Task instructions:
Return each entry word for word, without its pictures.

(Stored data)
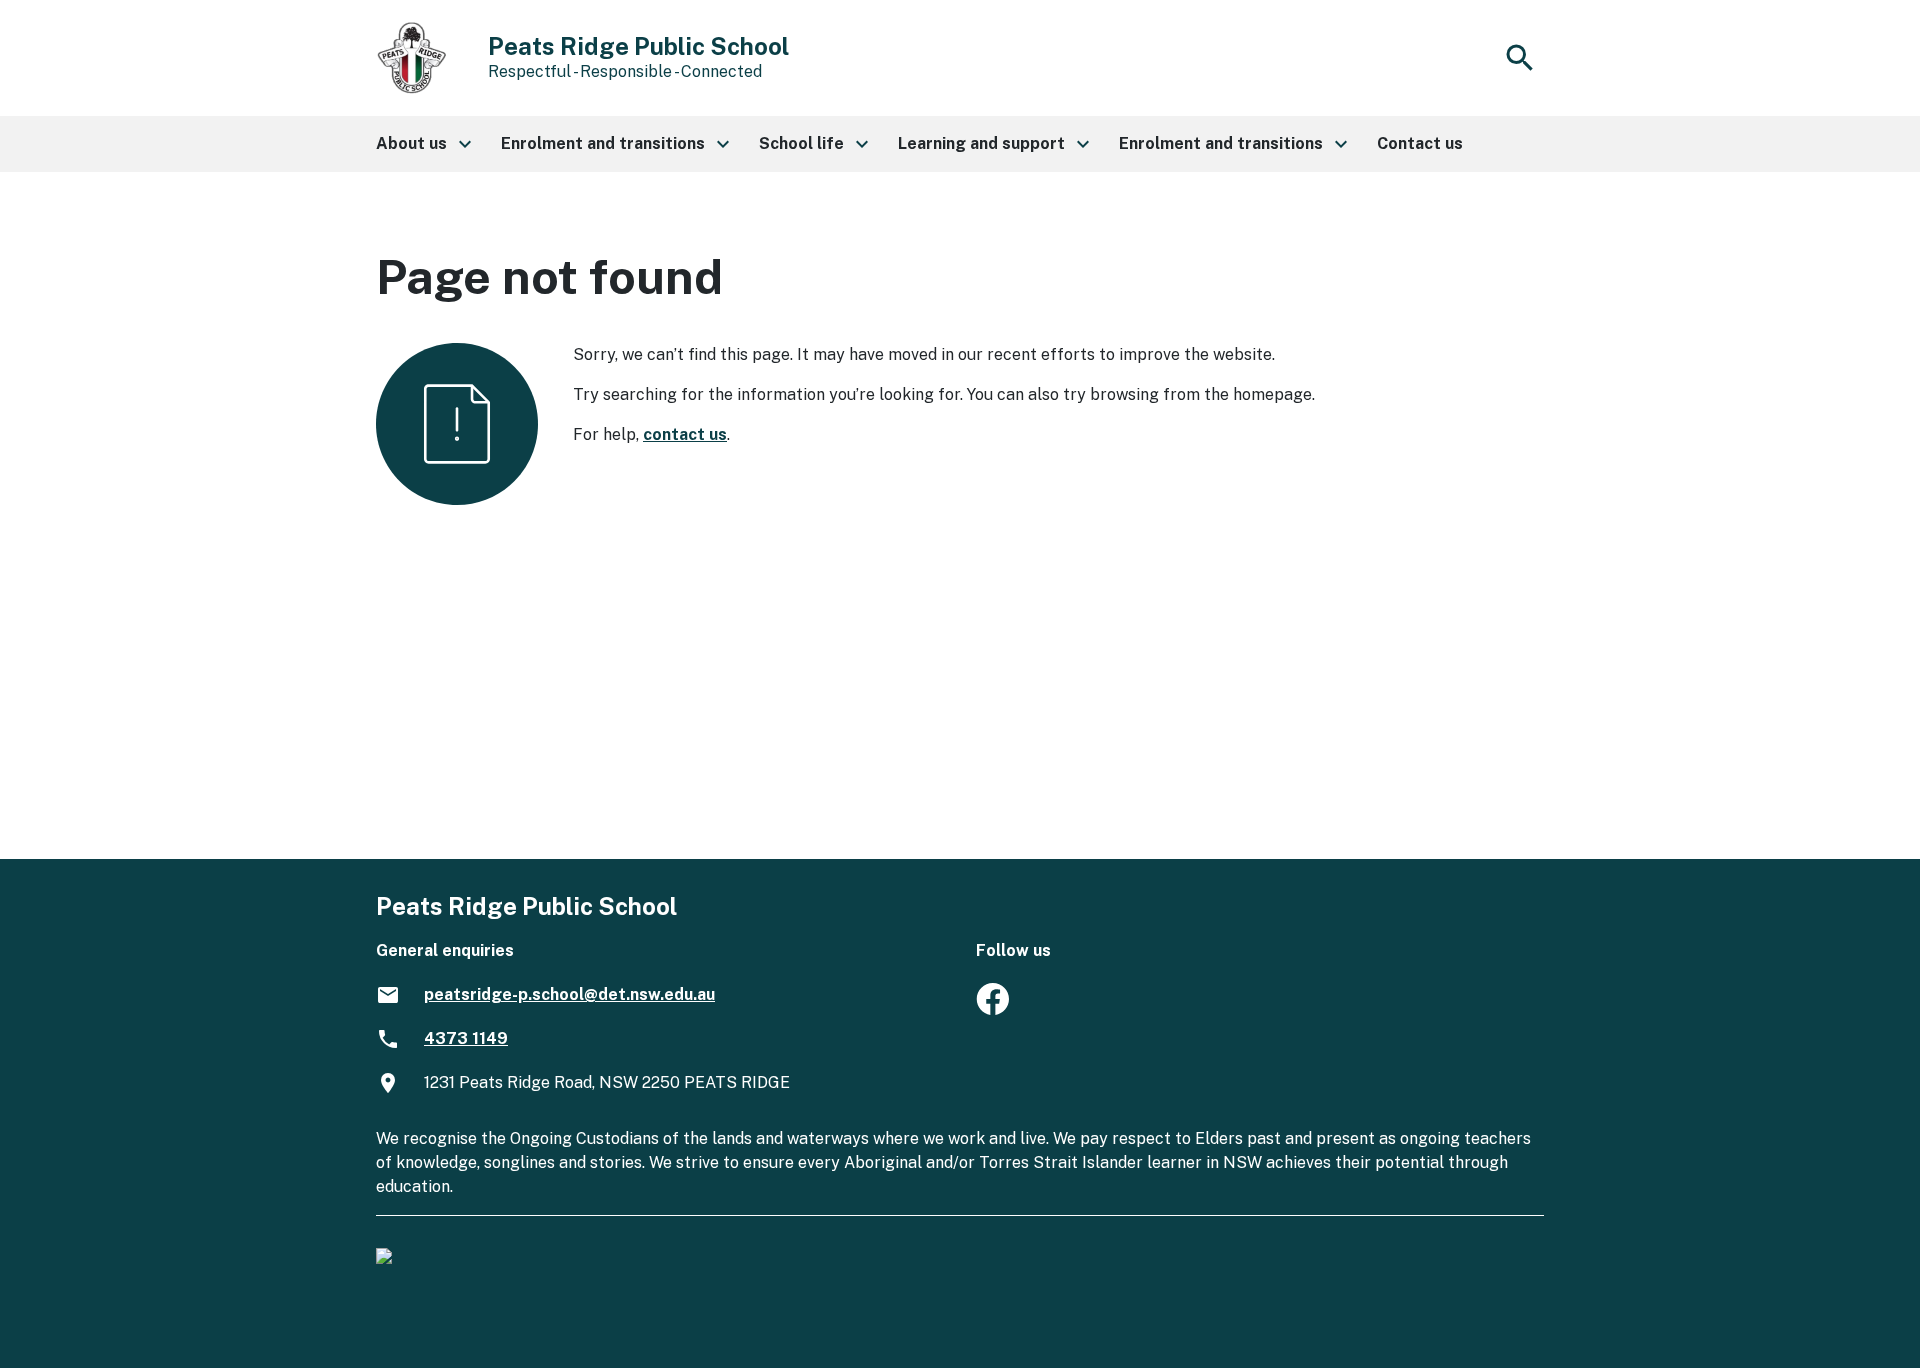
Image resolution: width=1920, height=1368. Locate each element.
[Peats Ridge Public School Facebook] (992, 1009)
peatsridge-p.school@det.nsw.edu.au (569, 994)
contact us (685, 434)
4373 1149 (466, 1038)
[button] (422, 144)
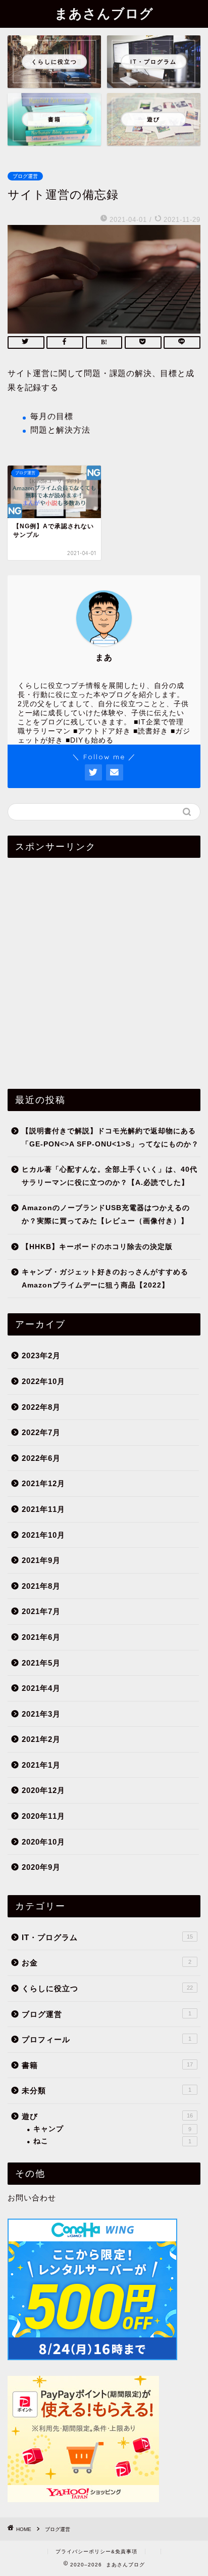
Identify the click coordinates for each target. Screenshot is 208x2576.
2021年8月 (41, 1586)
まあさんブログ (104, 13)
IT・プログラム (107, 1937)
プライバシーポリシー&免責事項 (96, 2551)
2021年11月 (43, 1509)
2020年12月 (43, 1790)
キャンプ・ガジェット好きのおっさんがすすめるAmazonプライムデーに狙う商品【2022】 (105, 1278)
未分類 (106, 2090)
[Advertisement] (104, 969)
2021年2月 (41, 1739)
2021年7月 (41, 1611)
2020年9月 (41, 1867)
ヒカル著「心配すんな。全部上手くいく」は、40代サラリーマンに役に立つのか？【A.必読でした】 (109, 1176)
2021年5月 (41, 1663)
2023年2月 (41, 1355)
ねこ (112, 2141)
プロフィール (106, 2039)
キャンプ (112, 2129)
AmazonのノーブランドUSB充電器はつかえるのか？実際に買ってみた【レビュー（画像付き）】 (106, 1214)
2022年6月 (41, 1458)
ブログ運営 (25, 176)
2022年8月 (41, 1407)
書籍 (107, 2065)
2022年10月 (43, 1381)
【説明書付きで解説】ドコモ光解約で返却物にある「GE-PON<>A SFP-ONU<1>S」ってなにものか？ (110, 1137)
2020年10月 (43, 1841)
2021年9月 (41, 1560)
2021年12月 (43, 1483)
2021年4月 (41, 1688)
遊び (107, 2116)
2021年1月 (41, 1765)
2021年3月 (41, 1714)
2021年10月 (43, 1535)
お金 (106, 1962)
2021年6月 (41, 1637)
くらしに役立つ (107, 1988)
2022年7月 (41, 1432)
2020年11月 (43, 1816)
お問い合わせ (32, 2197)
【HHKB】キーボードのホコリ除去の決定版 (97, 1247)
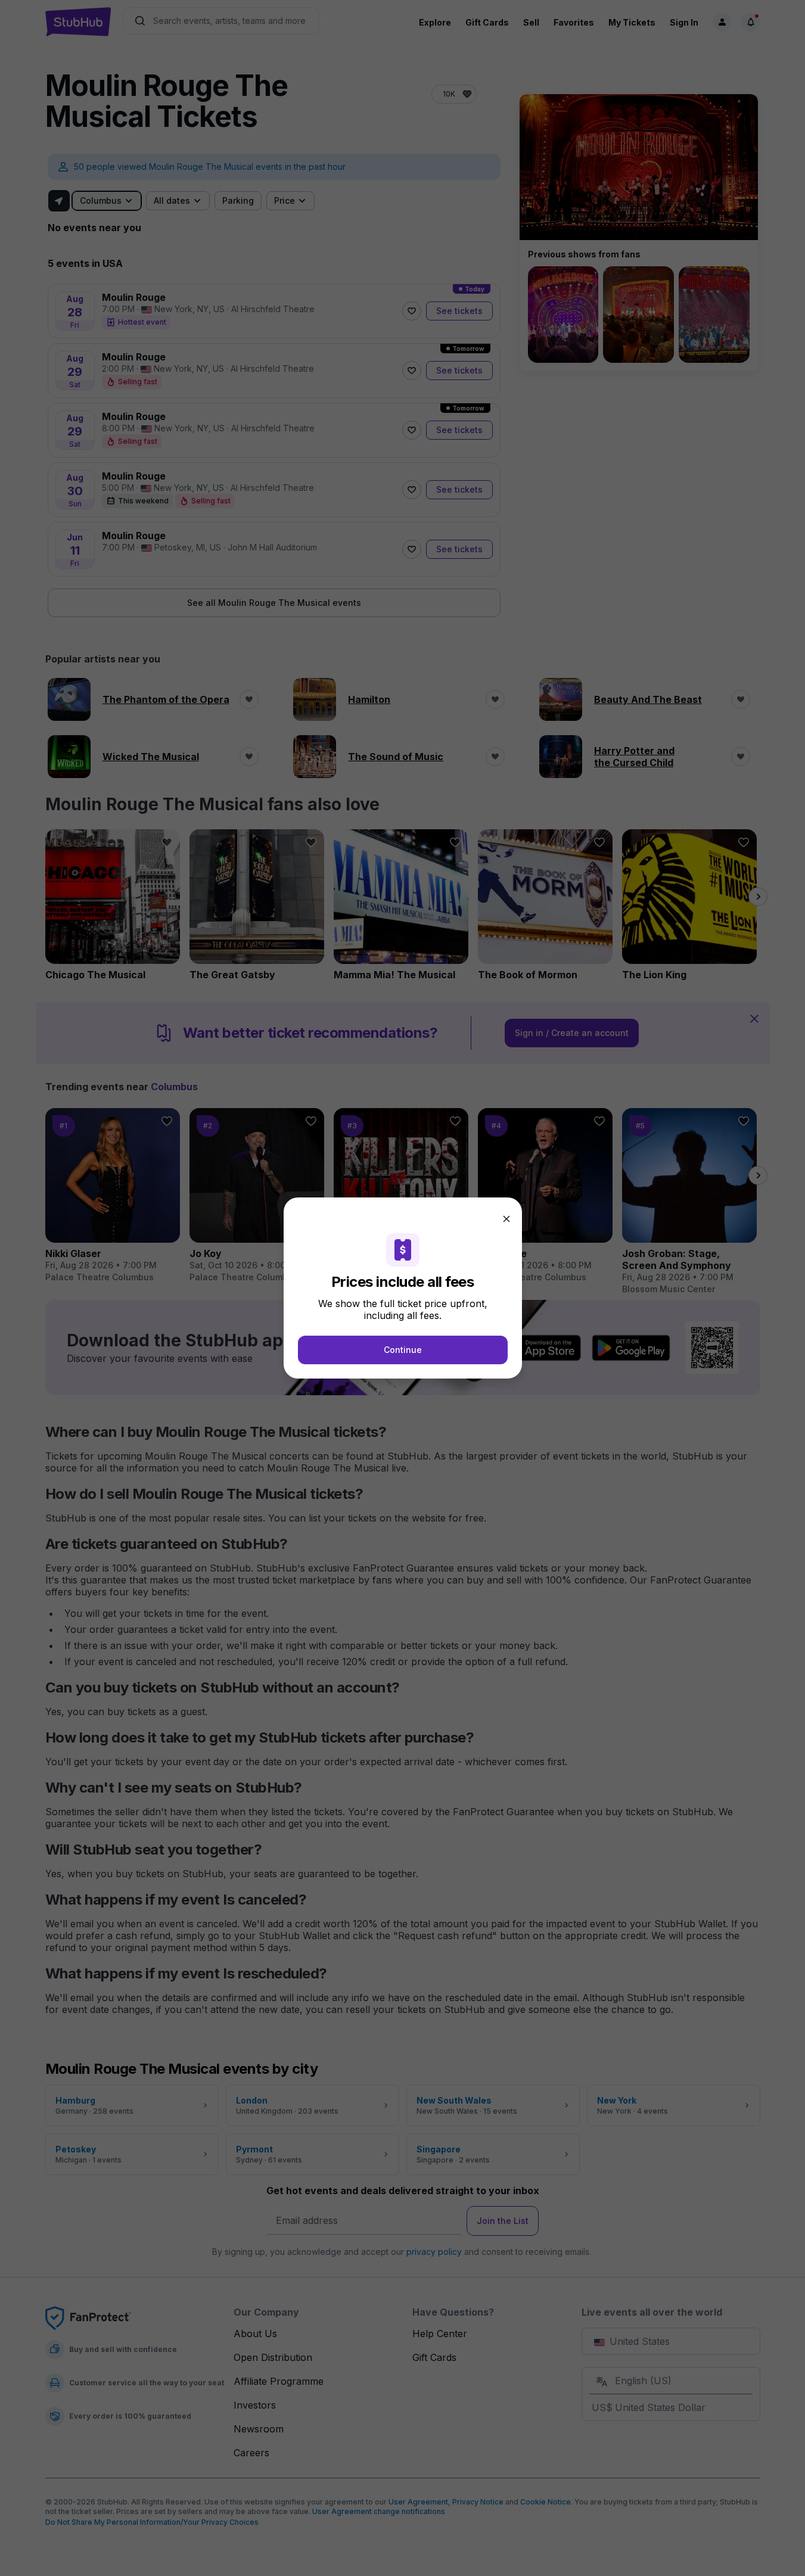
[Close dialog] (506, 1219)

The completed task:
Image resolution: width=1920, height=1368. Locate each element.
[Peats Ridge Public School Facebook] (992, 1009)
peatsridge-p.school@det.nsw.edu.au (569, 994)
contact us (685, 434)
4373 1149 (466, 1038)
[button] (422, 144)
Identify the click coordinates for each target. Screenshot is 208x2576.
2021年8月 (41, 1586)
まあさんブログ (104, 13)
IT・プログラム (107, 1937)
プライバシーポリシー&免責事項 (96, 2551)
2021年11月 (43, 1509)
2020年12月 (43, 1790)
キャンプ・ガジェット好きのおっさんがすすめるAmazonプライムデーに狙う商品【2022】 (105, 1278)
未分類 (106, 2090)
[Advertisement] (104, 969)
2021年2月 (41, 1739)
2021年7月 (41, 1611)
2020年9月 (41, 1867)
ヒカル著「心配すんな。全部上手くいく」は、40代サラリーマンに役に立つのか？【A.必読でした】 (109, 1176)
2021年5月 (41, 1663)
2023年2月 (41, 1355)
ねこ (112, 2141)
プロフィール (106, 2039)
キャンプ (112, 2129)
AmazonのノーブランドUSB充電器はつかえるのか？実際に買ってみた【レビュー（画像付き）】 (106, 1214)
2022年6月 (41, 1458)
ブログ運営 (25, 176)
2022年8月 (41, 1407)
書籍 (107, 2065)
2022年10月 (43, 1381)
【説明書付きで解説】ドコモ光解約で返却物にある「GE-PON<>A SFP-ONU<1>S」ってなにものか？ (110, 1137)
2020年10月 (43, 1841)
2021年9月 (41, 1560)
2021年12月 (43, 1483)
2021年4月 (41, 1688)
遊び (107, 2116)
2021年1月 (41, 1765)
2021年3月 (41, 1714)
2021年10月 (43, 1535)
お金 (106, 1962)
2021年6月 (41, 1637)
くらしに役立つ (107, 1988)
2022年7月 (41, 1432)
2020年11月 (43, 1816)
お問い合わせ (32, 2197)
【HHKB】キーボードのホコリ除去の決定版 (97, 1247)
[Close dialog] (506, 1219)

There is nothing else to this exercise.